(Dataset excerpts)

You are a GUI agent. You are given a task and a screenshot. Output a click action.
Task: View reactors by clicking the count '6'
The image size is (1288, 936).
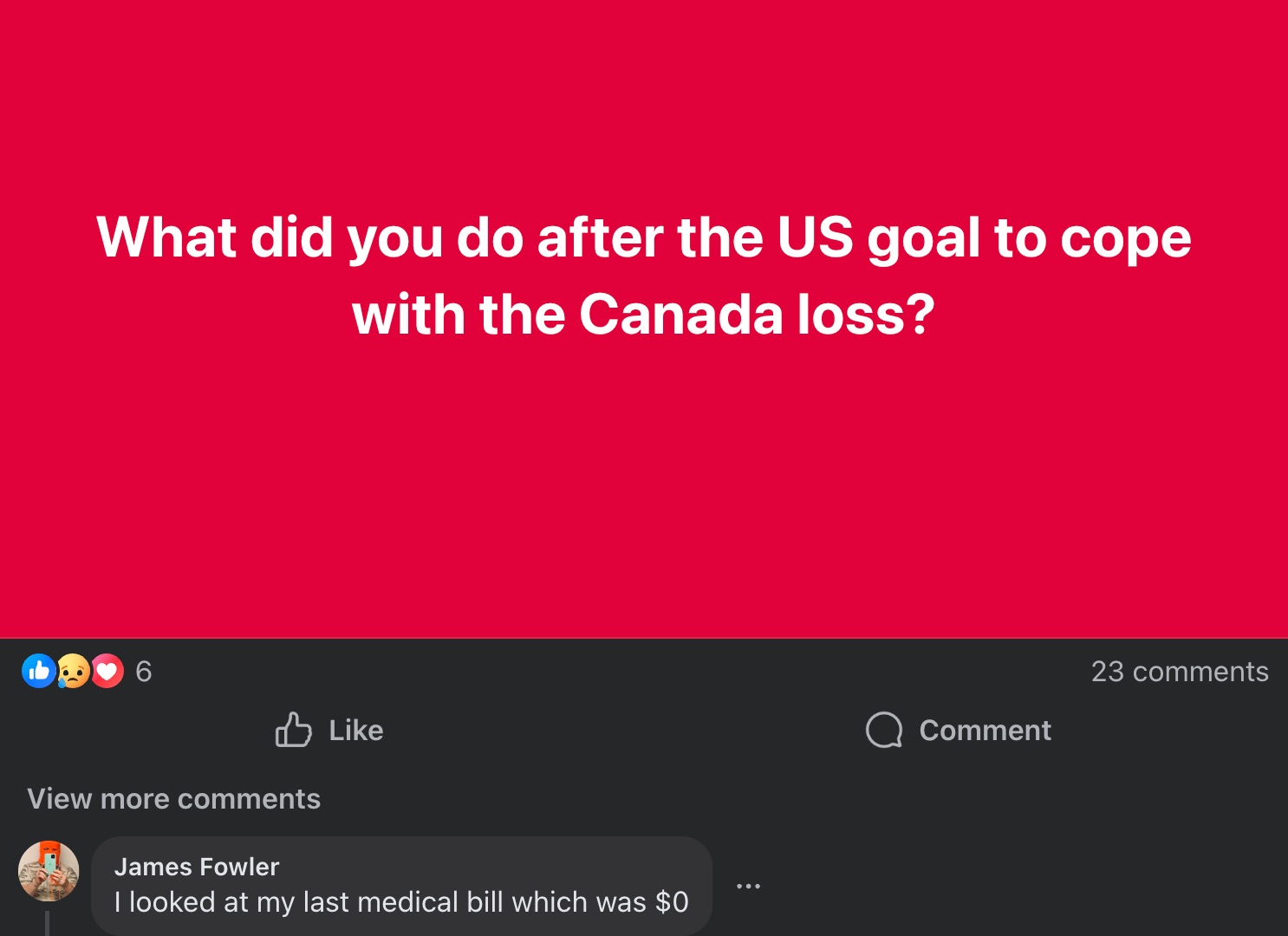pos(143,672)
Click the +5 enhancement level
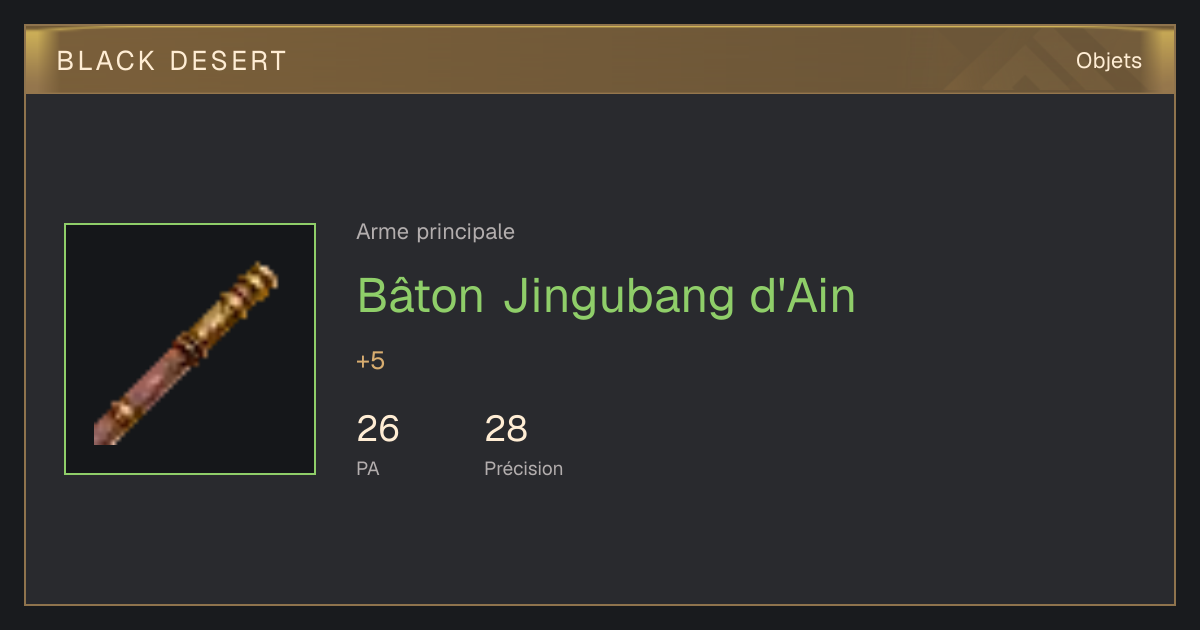The height and width of the screenshot is (630, 1200). click(370, 361)
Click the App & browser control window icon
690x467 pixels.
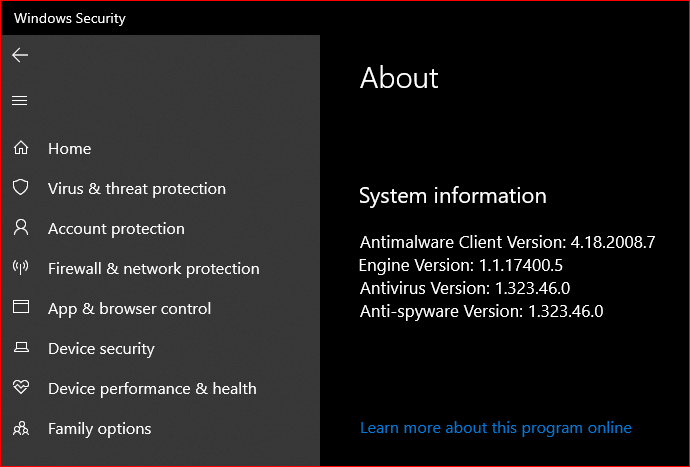click(x=20, y=308)
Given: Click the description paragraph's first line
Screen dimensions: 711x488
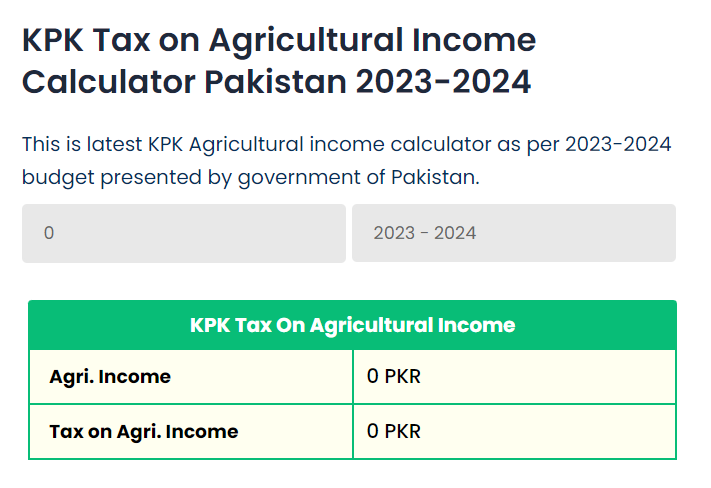Looking at the screenshot, I should tap(346, 145).
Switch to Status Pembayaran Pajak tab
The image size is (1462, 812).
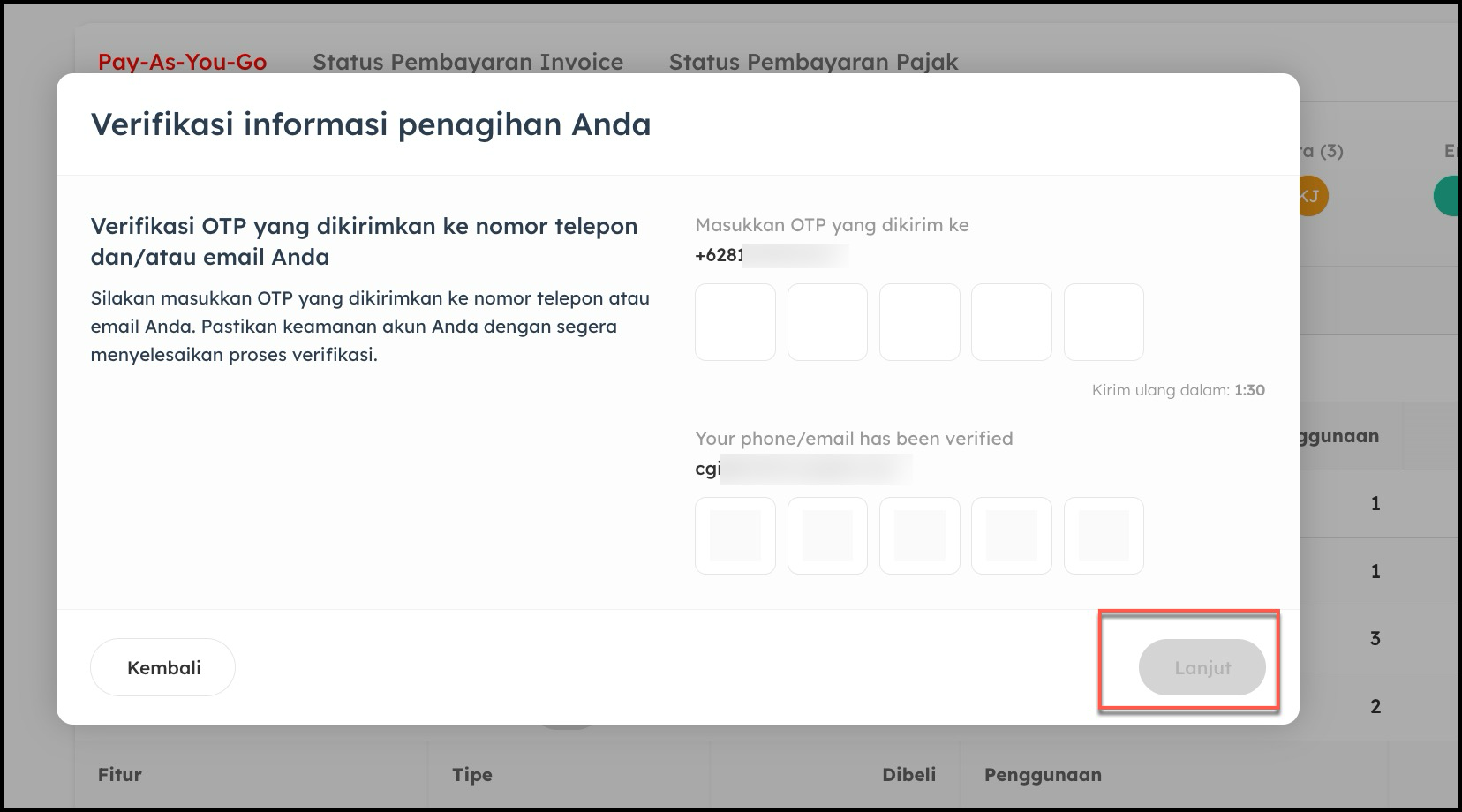[813, 62]
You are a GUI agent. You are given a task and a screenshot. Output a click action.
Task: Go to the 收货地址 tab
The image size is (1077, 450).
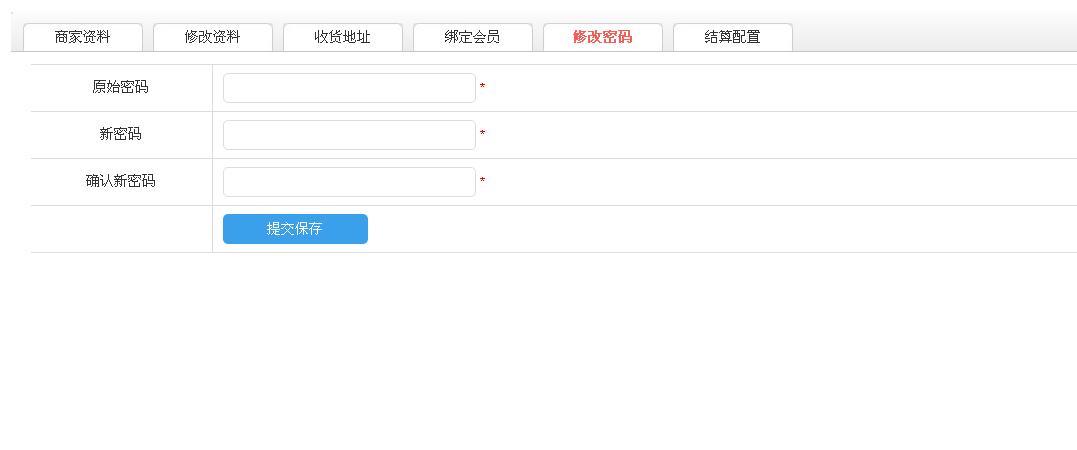click(343, 37)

* _Assignment_:
Please repeat all of the data exactly, excluding images.

* _The answer_:
You are a GUI agent. You are given a task and a screenshot. Output a click action.
Task: View reactors by clicking the count '6'
The image size is (1288, 936).
pos(143,672)
Click the +5 enhancement level
The height and width of the screenshot is (630, 1200). click(370, 361)
Click the App & browser control window icon
690x467 pixels.
click(x=20, y=308)
Given: Click the description paragraph's first line
Screen dimensions: 711x488
Looking at the screenshot, I should tap(346, 145).
Switch to Status Pembayaran Pajak tab
The image size is (1462, 812).
[813, 62]
You are a GUI agent. You are given a task and a screenshot. Output a click action.
Task: Go to the 收货地址 tab
The image size is (1077, 450).
click(343, 37)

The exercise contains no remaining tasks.